## Task brief
Within the entries below, every line containing "button" is to be copied.

## Supplied material
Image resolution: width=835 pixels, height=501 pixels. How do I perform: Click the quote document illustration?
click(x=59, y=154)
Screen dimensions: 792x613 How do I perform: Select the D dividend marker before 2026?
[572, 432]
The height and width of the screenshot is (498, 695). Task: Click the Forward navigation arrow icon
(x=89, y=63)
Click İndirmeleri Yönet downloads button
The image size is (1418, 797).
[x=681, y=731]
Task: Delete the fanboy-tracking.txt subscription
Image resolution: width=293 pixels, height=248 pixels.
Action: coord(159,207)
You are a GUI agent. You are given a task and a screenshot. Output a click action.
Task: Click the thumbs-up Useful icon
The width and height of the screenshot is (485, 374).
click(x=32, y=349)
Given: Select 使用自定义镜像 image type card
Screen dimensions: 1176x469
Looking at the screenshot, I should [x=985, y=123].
--
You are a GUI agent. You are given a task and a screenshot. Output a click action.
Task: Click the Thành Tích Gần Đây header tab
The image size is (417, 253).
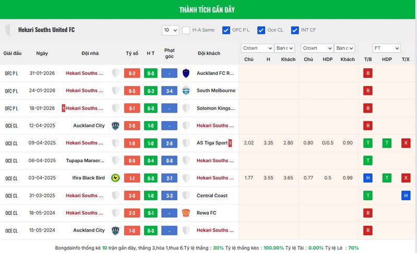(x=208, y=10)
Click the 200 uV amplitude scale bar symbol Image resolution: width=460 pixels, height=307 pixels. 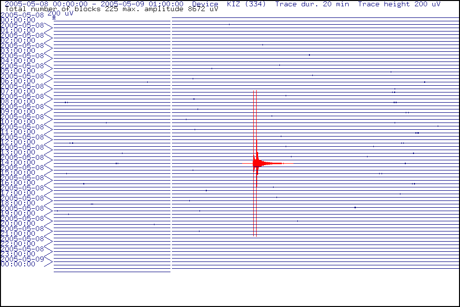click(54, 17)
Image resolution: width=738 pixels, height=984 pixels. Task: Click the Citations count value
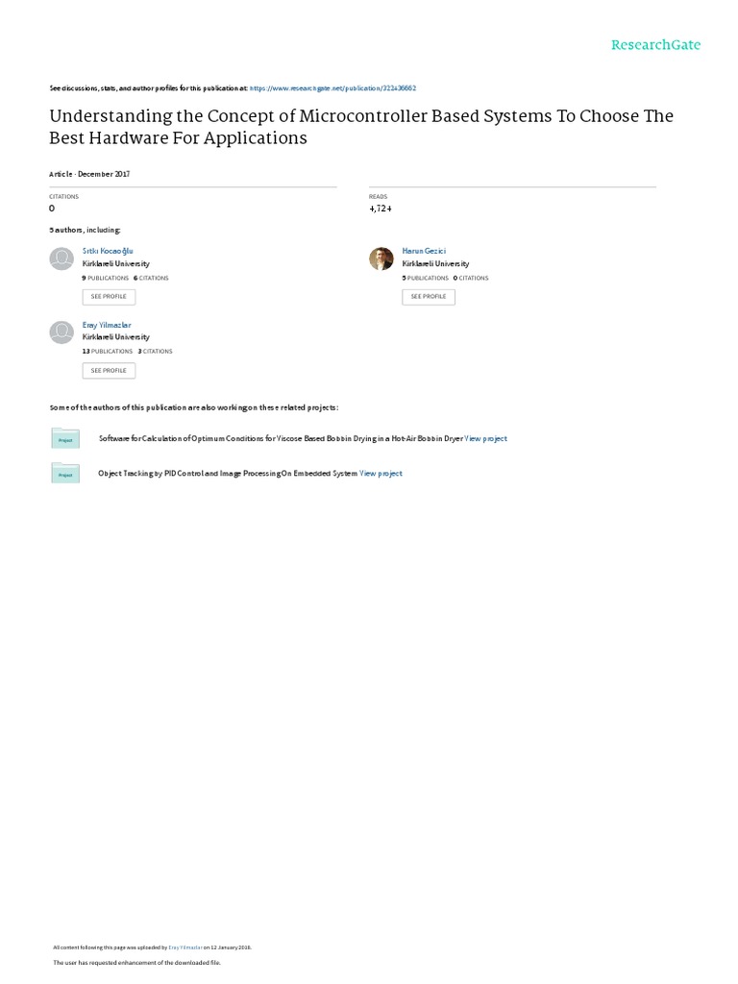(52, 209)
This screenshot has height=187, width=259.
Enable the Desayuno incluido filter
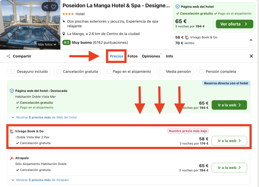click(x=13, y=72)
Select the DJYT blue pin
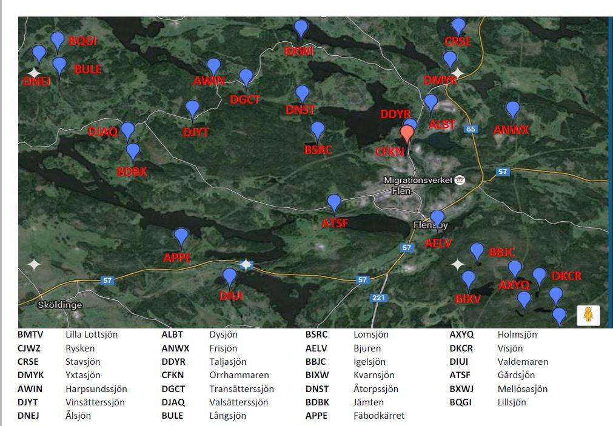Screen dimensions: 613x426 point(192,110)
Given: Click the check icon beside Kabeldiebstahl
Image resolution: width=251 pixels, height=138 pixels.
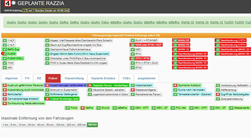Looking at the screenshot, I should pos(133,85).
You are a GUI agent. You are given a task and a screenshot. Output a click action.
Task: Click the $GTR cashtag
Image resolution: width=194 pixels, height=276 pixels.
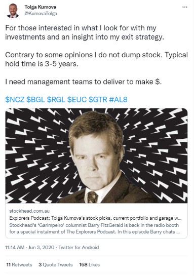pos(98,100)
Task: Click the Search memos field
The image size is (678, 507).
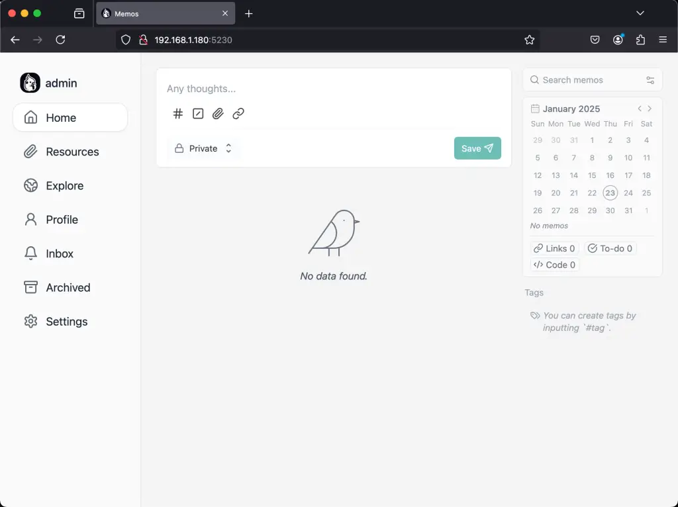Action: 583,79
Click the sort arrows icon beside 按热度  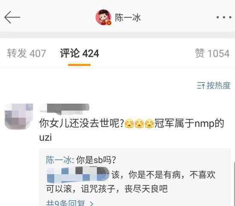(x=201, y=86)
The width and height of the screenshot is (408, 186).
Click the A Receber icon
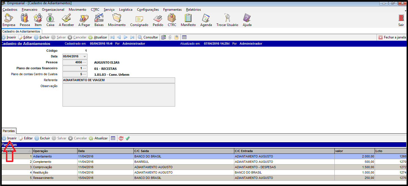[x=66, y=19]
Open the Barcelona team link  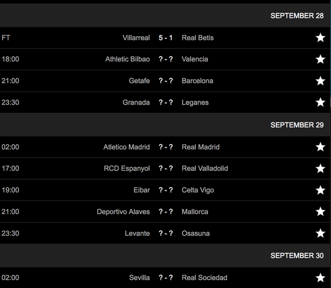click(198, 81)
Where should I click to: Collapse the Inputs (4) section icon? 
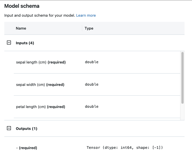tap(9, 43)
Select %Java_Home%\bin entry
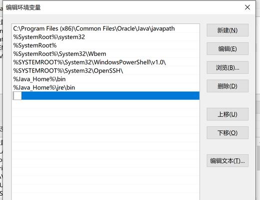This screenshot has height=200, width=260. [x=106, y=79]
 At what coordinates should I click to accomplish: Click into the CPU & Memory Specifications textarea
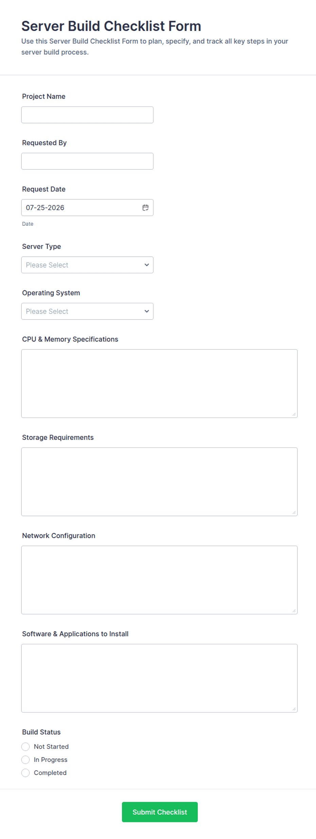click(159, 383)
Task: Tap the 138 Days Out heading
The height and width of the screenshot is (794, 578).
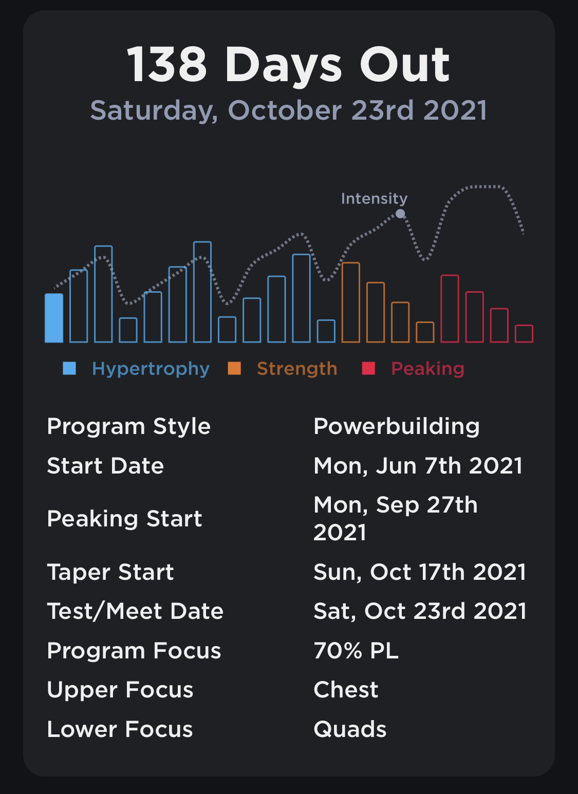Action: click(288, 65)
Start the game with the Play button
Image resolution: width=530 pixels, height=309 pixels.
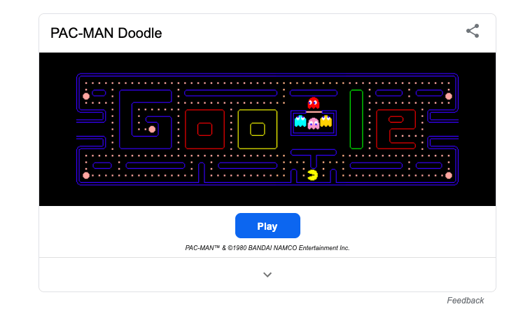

## Output
Click İndirmeleri Yönet downloads button
Start the game with the Play button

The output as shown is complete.